Stefaan supplies good information for everything as usual, so just a couple of remarks here.

>>> f) If e) is "yes", then we can talk about "microcycles" (electron w/f
>>> refinement) and "macrocycles" (nuclei/cell shifted in each
>>> "macrocycle"). We could also document total energy changes in all these
>>> cycles, to monitor the convergence, as I suggest in
>>> _tcod_computation_cycle_... data items. Is such view acceptable? What is
>>> the terminology used in different codes? Will such table be useful? Will
>>> it be easy to obtain from most codes?
>>
>> I advice to stay away from that. Your view is correct, but this
>> information is often not mentioned even in papers. Documenting such
>> changes would be arbitrary, to some extent. The final relaxed geometry
>> is well-defined, but what do you take as the unrelaxed starting point...?
>
> The idea is that the unrelaxed structure starts somewhere at high
> energies, and then it converges to low energy that no longer changes
> significantly with refinement cycles. For me, this would be evidence
> that the process has converged. I guess when one does a calculation, one
> looks into such energy behavior traces, doesn't one?
> 
> If so, then it makes sense to have tools to record the traces in CIFs,
> as an evidence of convergence and convergence checks.
>
> I also want to point out that the presence of the data items (for energy
> tables) in the dictionary does not imply any obligation to use them. Any
> CIF will be correct and valid without them. Its just if we decide to
> include them, there will be a publicly announced way to do this.

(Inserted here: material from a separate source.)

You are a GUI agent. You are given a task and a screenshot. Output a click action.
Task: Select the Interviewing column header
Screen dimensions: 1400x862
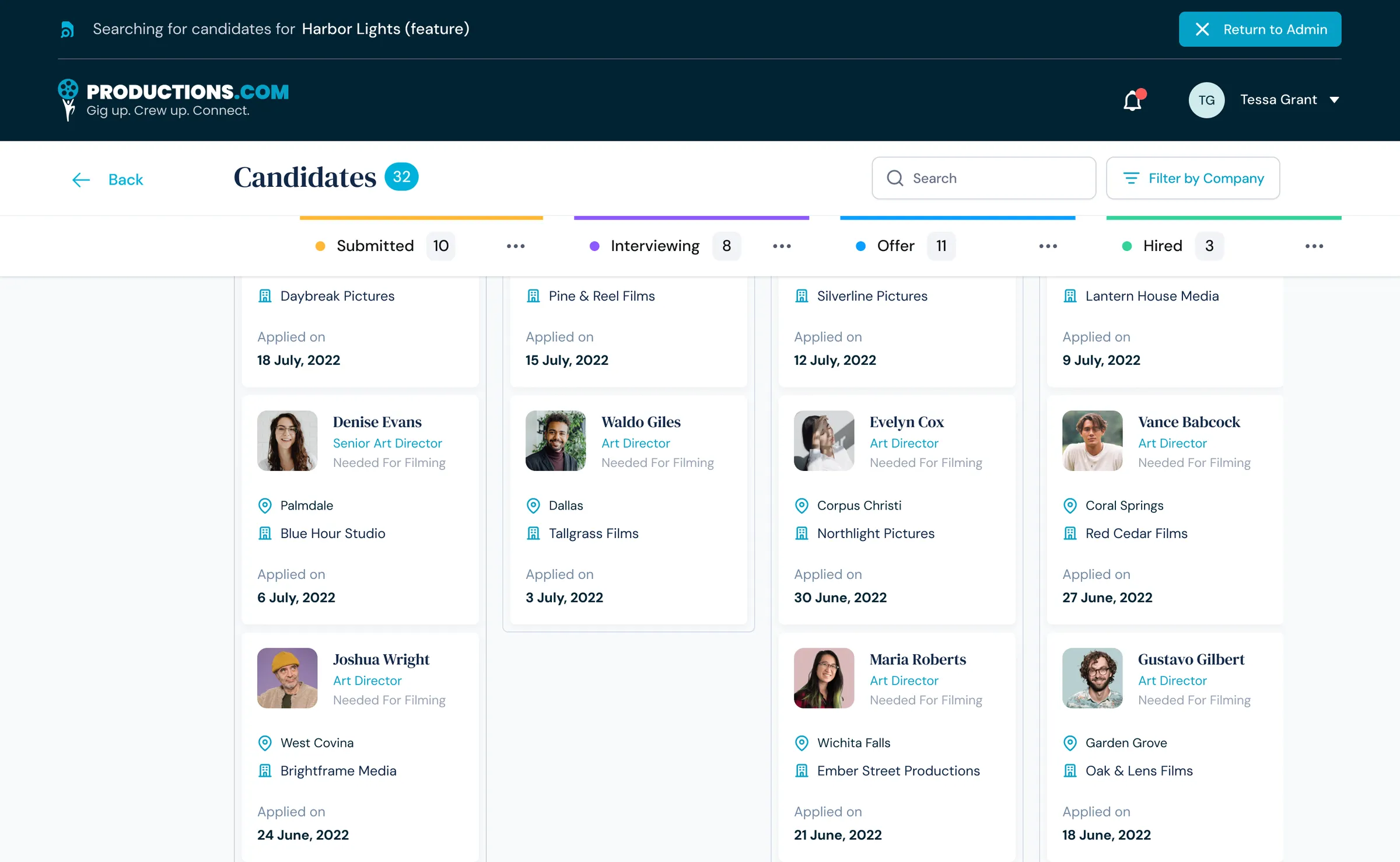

Here I would say that what one normally pays attention to is just the residual forces/energy changes at convergence, documenting the starting point is not something that is normally done. We should also beware a little here since the starting point is very often data straight out of proprietory databases... it might well lead to a lot of trouble.

>>> Is it enough for DFT to specify
>>> just an energy cut-off, assuming plane wave bases (for a given
>>> pseudopotential), or are there different possible bases also among plane
>>> waves (I guess there should not be, but maybe I'm missing something...)?
>>
>> For plane waves the energy cut-off is the only quantity. But there are
>> many other types of basis sets that are no plane waves. For these, more
>> specification might be needed (although often they are contained in the
>> published definition of the basis set).
>
> I see. OK, I so understand that DFT can work both with PW and localized
> bases, and the exact basis should be specified in the input file (and
> might be documented in the CIF).

There are even "hybrid" schemes, like anything based on the muffin-tin geometry (LAPW, LMTO, ...) which come with a local and PW-like part and where the enumeration of basis functions may be by the PW's (like LAPW) or by the local part (like LMTO). There are wavelet-based codes which I have no idea how they converge. And so on. We have unfortunately a rather messier situation than the quantum chemists.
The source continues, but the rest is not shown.